Ma quando l’accumulo di tossine raggiunge questo stadio non sempre è sufficiente un solo trattamento di disintossicazione, e i risultati possono arrivare non immediatamente, ma più tardi rispetto alle fasi precedenti.

Fintanto che rimane nelle prime quattro fasi, l’organismo è in qualche modo ancora capace di combattere l’accumulo di scorie attraverso delle escrezioni periodiche di tossine e delle recrudescenze. Se però questa disintossicazione non avviene l’accumulo delle tossine continua fino ad uno stadio successivo in cui esse penetrano all’interno delle cellule e le distruggono.
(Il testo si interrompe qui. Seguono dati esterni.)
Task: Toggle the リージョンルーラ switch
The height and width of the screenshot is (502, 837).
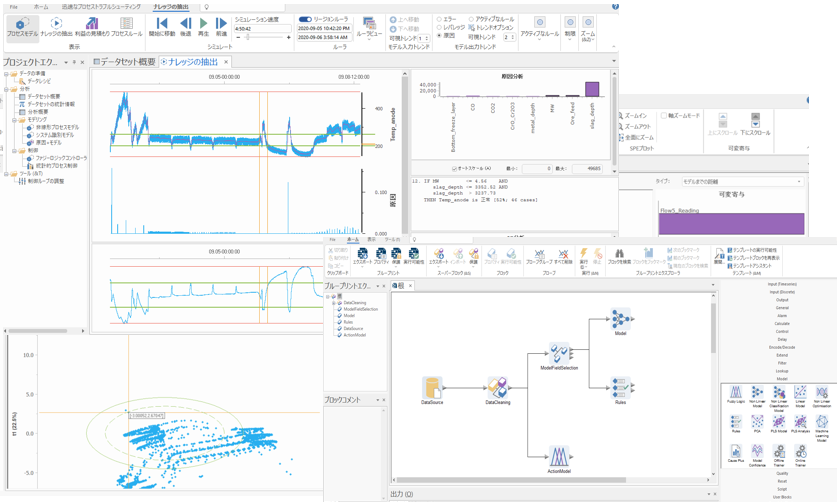Action: (305, 19)
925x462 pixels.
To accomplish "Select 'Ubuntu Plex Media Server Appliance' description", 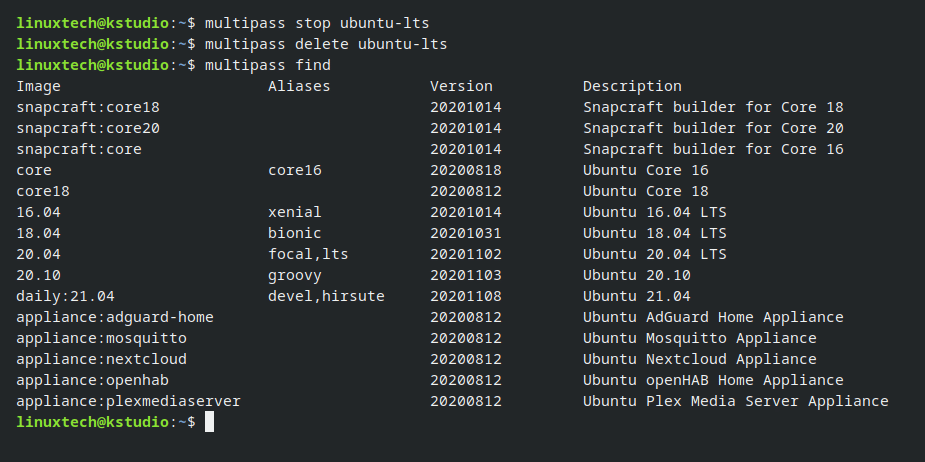I will (x=736, y=401).

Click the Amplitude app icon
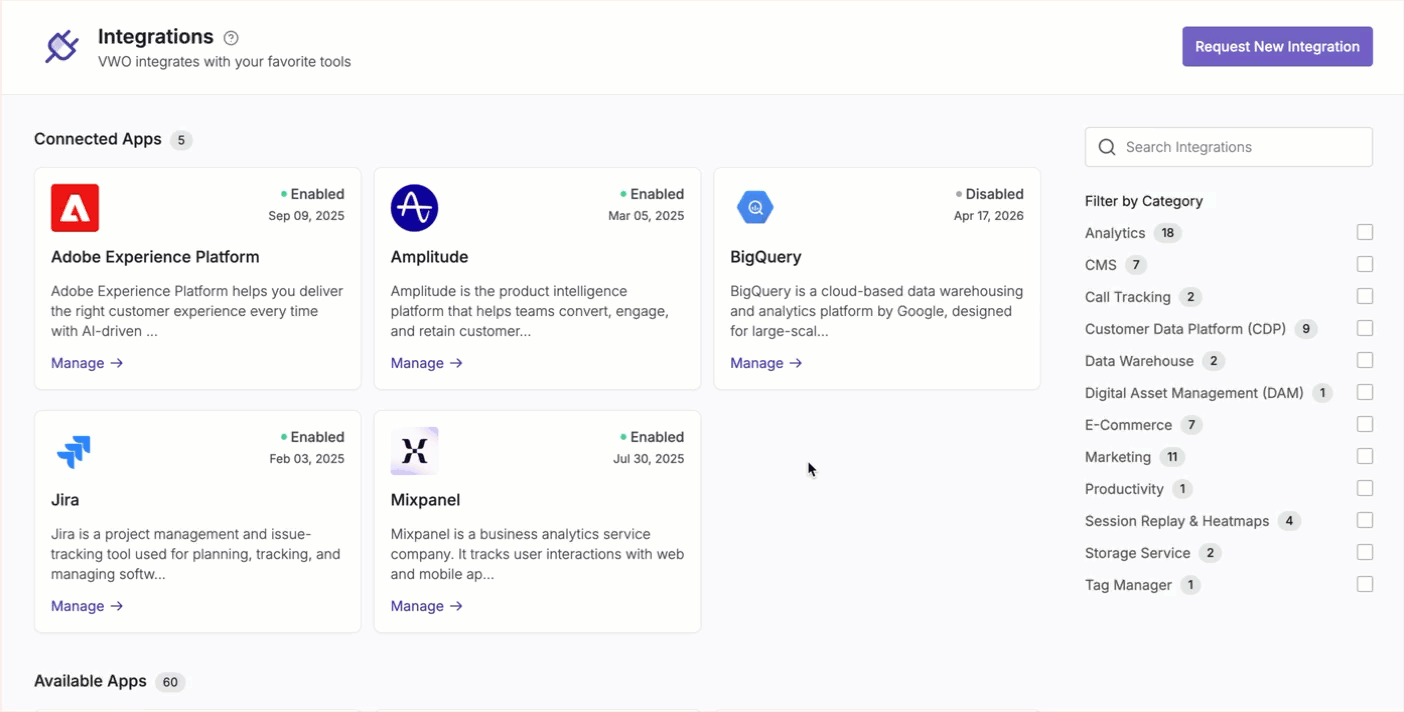(x=414, y=207)
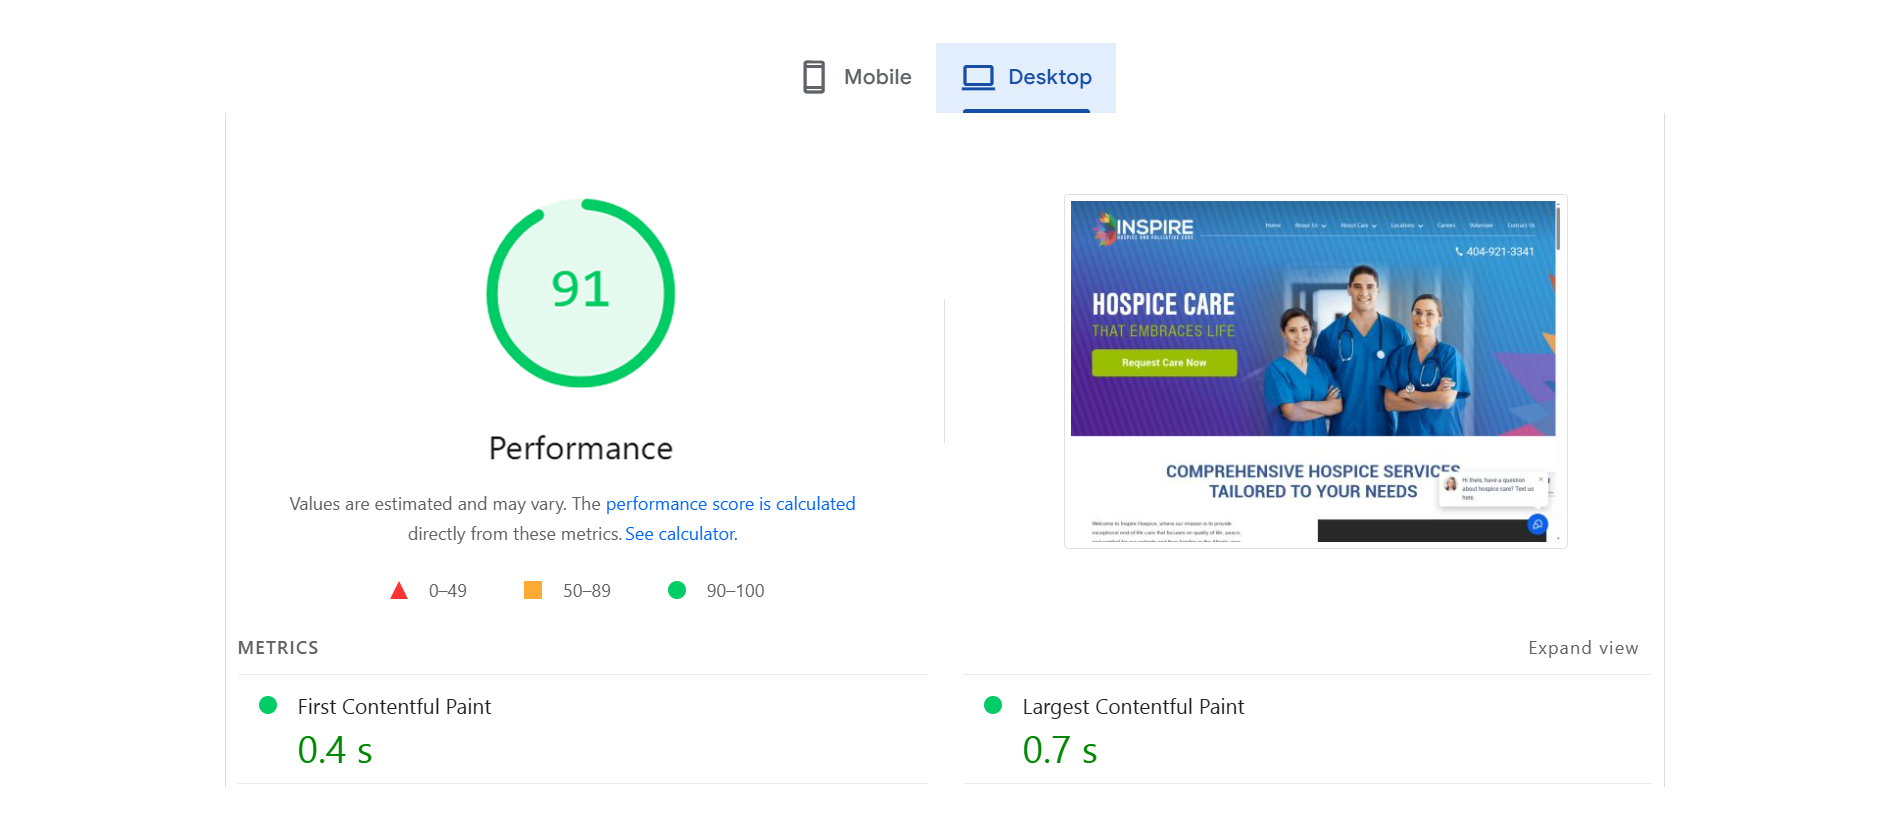This screenshot has width=1899, height=830.
Task: Open the 'See calculator' link
Action: (680, 534)
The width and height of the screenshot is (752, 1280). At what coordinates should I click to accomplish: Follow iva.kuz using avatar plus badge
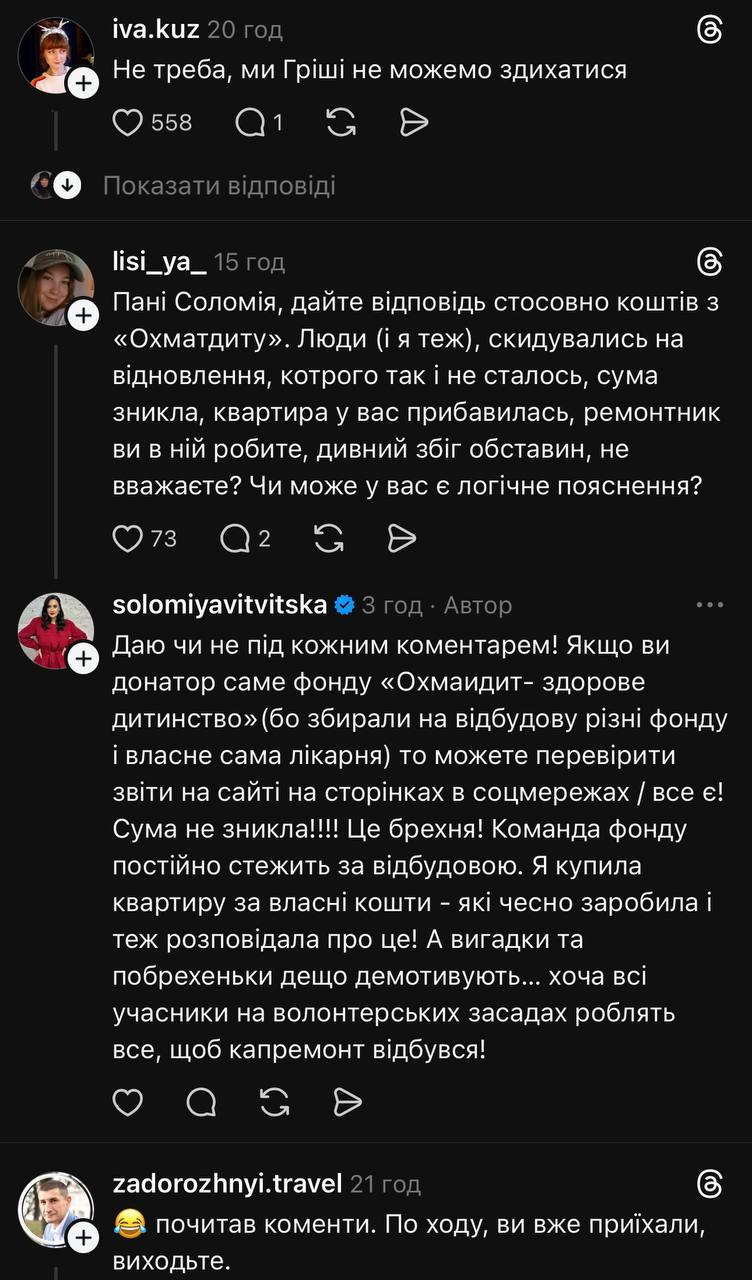[83, 84]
Vale a dire che le tossine penetrate nella cellula possono alterare strutture intracellulari, come enzimi o addirittura geni. In questa condizione si manifestano le malattie genetiche e le predisposizioni ad esse.
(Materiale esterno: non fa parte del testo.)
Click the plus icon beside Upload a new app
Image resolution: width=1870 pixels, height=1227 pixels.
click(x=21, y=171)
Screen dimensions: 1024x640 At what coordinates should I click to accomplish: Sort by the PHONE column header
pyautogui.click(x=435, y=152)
Se le prime quattro fasi si possono quindi intendere come intossicazione dei tessuti, quelle successive riguardano l’ambito cellulare.

Le malattie più diffuse sono appunto quelle relative alla quarta fase di intossicazione, quelle che danno lavoro ai chirurgi. Se non si intraprendono delle misure mirate alla purificazione dalle tossine entro le prime tre fasi, esse si compattano in cisti, lipomi, fibromiomi, adenomi. Le cavità costituite dai seni paranasali e altre cavità presenti negli organi si intasano di muco.
Particolarmente fastidiosi sono i decorsi legati al ristagno nei seni facciali.

1. Provate ad esercitare una pressione nell’area del viso direttamente sotto gli zigomi imprimendo contemporaneamente una pressione verso l’alto. Se si avverte dolore è sintomo che i seni nasali sono ostruiti da catarro.

2. Premete ora nel punto sotto il lobo delle orecchie, contemporaneamente a destra e sinistra. Se avvertite dolore, vuol dire che si è accumulato del catarro nei canali auricolari. Un lipoma sotto mandibolare testimonia il deposito catarro negli alveoli polmonari. La superficie di scambio gassoso per la respirazione ne risulta quindi compromessa.

3. Esaminate la vostra pelle nella zona delle guance. Se riscontrate ruvidità, acne, fistole, vuole dire che nei polmoni si sta accumulando del catarro. Nelle donne il muco tende accumularsi anche a livello delle cavità interne del seno. Mentre negli uomini si osservano disturbi alla prostata. I primi segnali di un deposito grasso o muco nella zona della prostata sono la comparsa di brufoli sulla cute circostante gli organi sessuali. Particolarmente rilevanti sono gli accumuli di muco che possono verificarsi a livello di fegato e reni.
Controllatevi il tendine di Achille: ben teso, sottile; nessun dolore al massaggio.
Il tal caso non ci sono segnali di allarme. Se invece è ingrossato, anche questo sta a segnalare un accumulo di muco intorno agli organi sessuali.

4. Un organo che segnala piuttosto presto la presenza di accumuli di muco nel petto, nei testicoli e nelle ovaie sono gli occhi. Sotto la palpebra inferiore, nella parte più bassa della cavità oculare si può osservare il depositarsi di muco bianco e giallognolo, segnale che gli organi del bacino sono intasati. Se nella donna il risultato è la leucorrea, negli uomini ciò può portare all’impotenza.